• Task directions: Scan the records for the word "screenshot". Copy each line that includes it.

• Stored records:
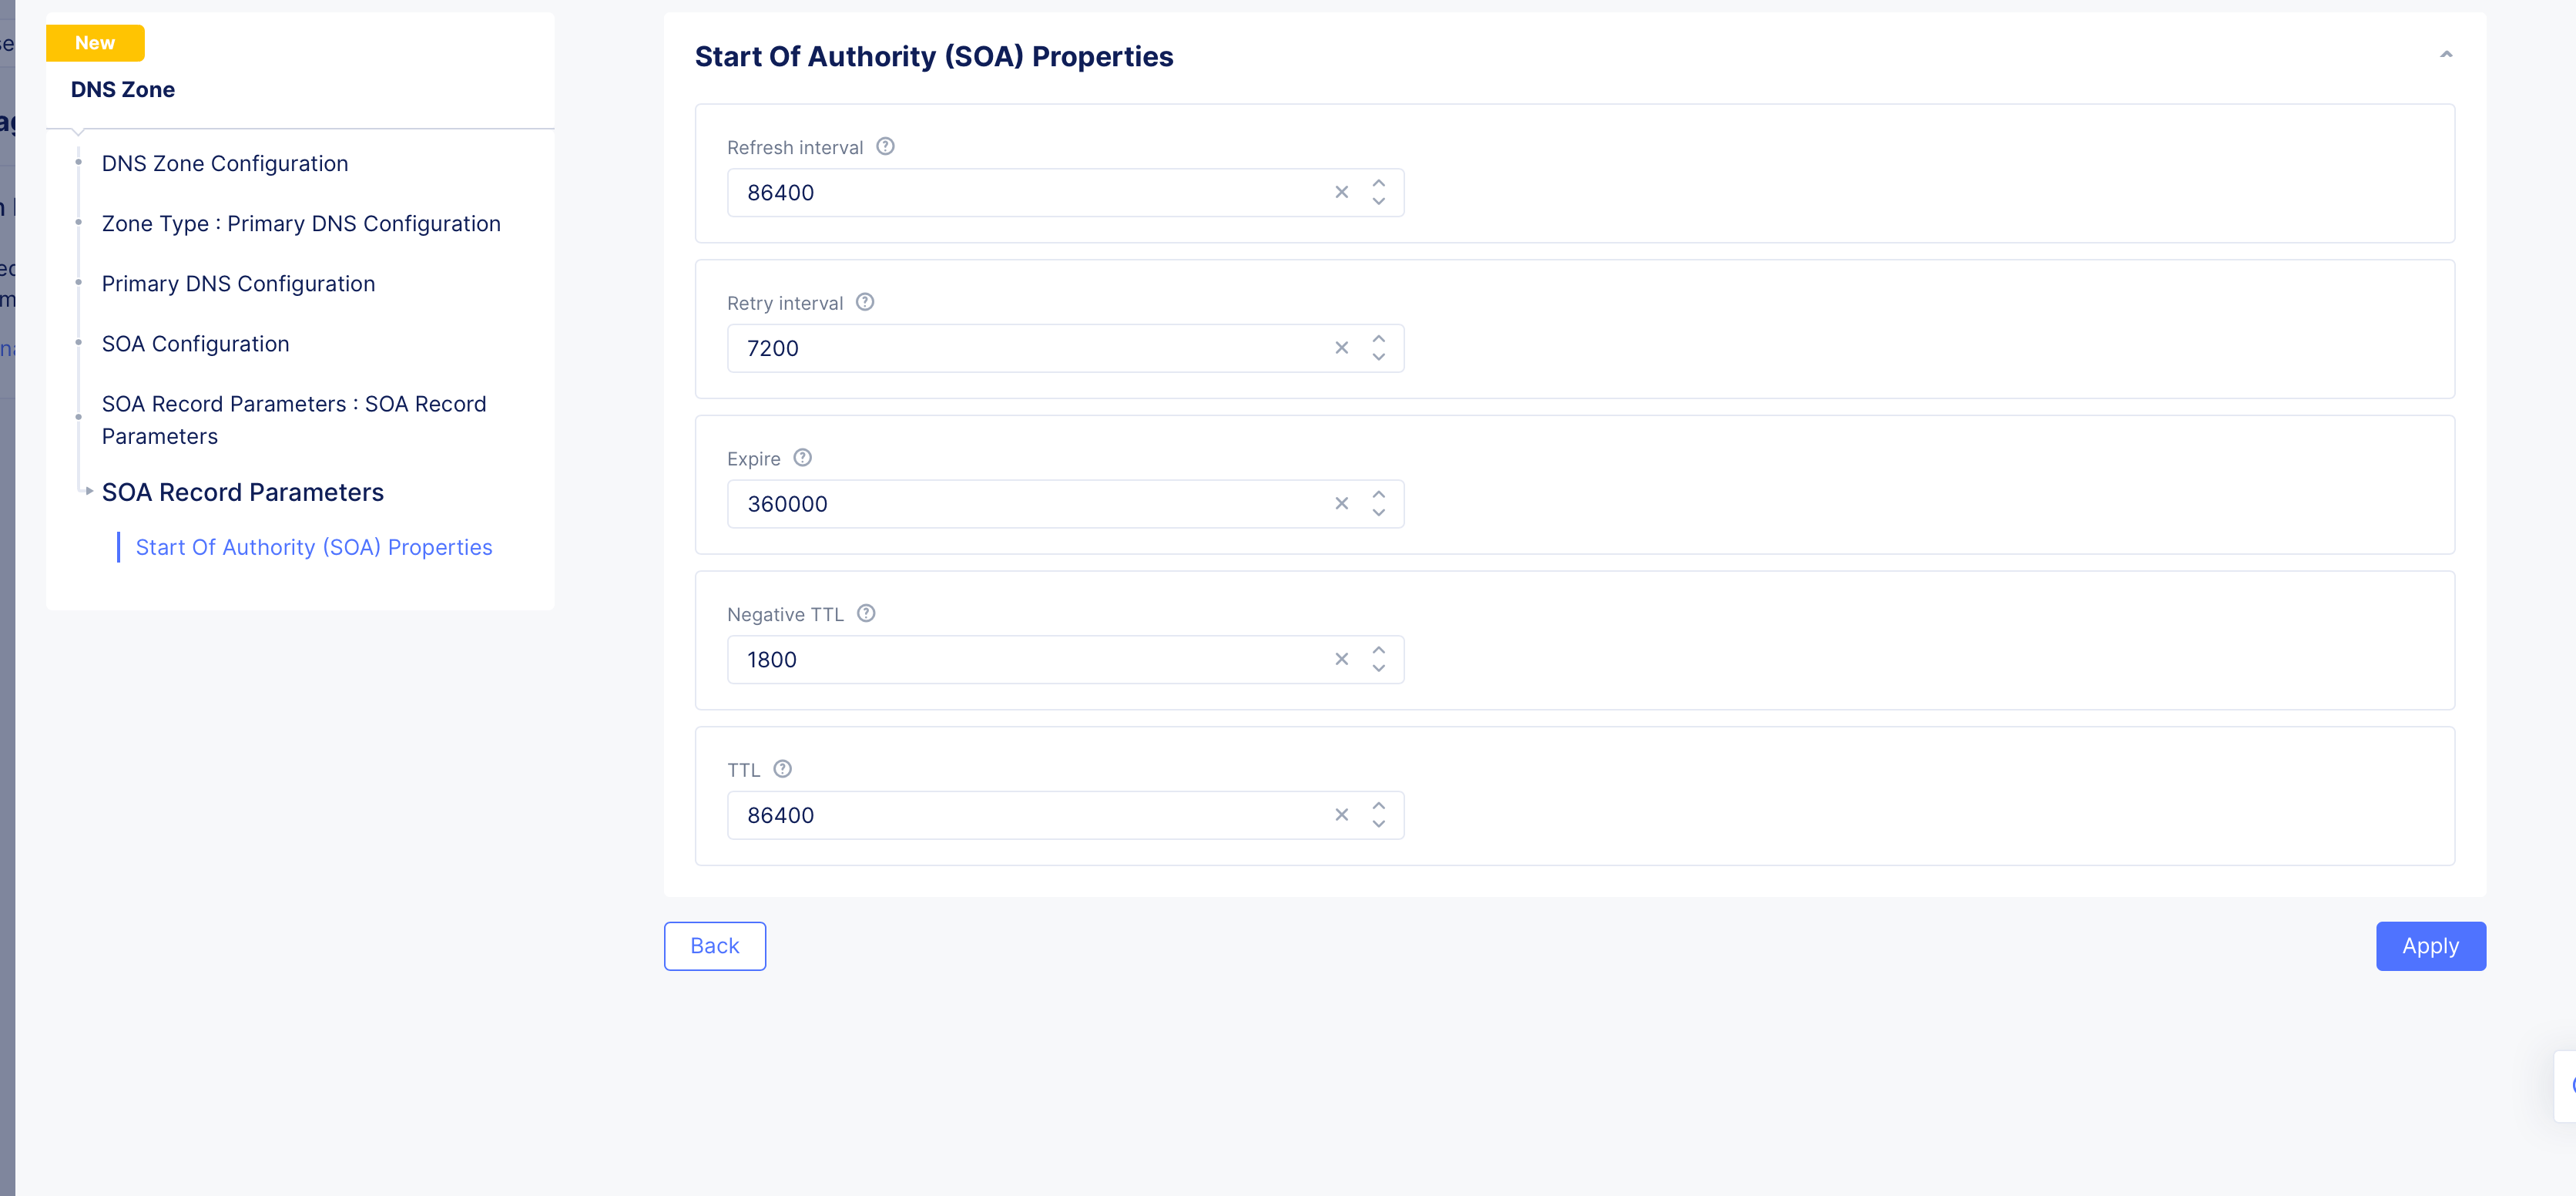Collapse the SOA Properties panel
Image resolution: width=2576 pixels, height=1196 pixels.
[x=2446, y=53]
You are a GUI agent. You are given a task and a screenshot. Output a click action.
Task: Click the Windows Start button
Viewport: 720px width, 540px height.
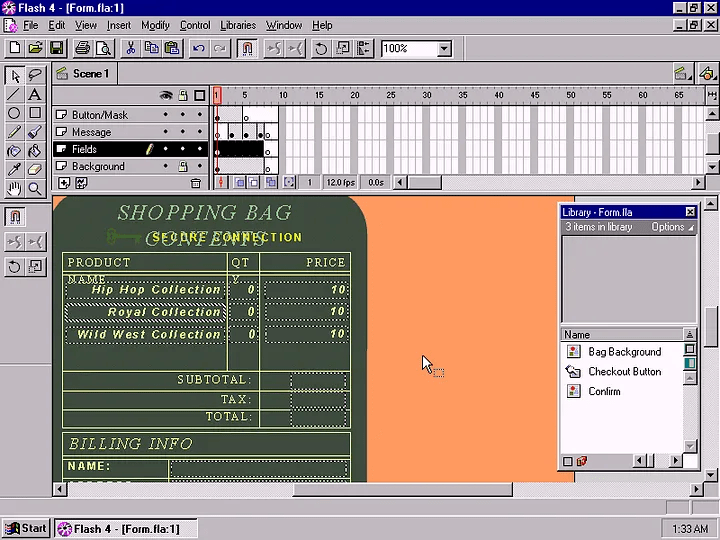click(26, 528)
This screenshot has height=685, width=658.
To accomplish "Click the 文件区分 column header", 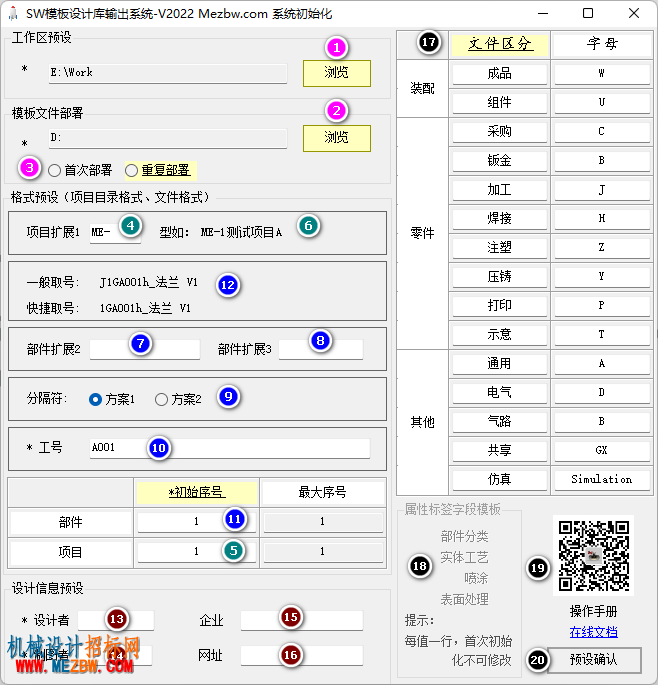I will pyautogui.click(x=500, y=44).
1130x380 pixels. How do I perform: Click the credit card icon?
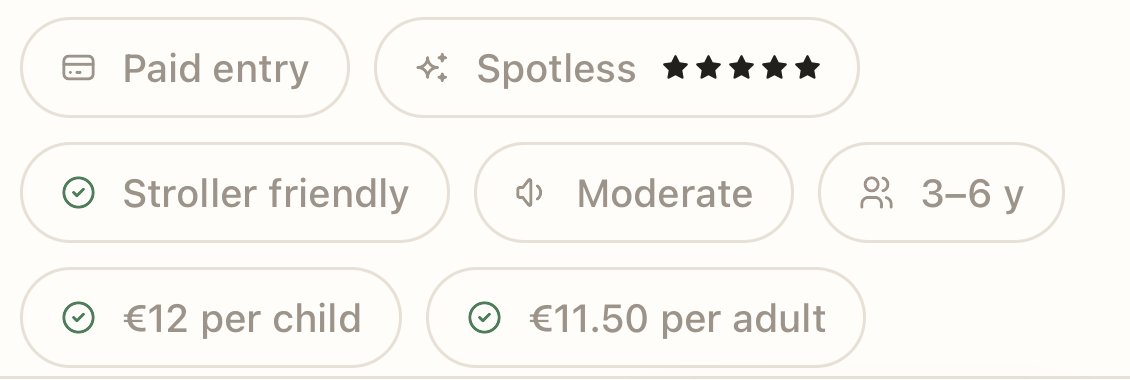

• Solution to the exercise:
You are a GUI agent. You are given a task and a screenshot. Output a click action.
This screenshot has height=685, width=658.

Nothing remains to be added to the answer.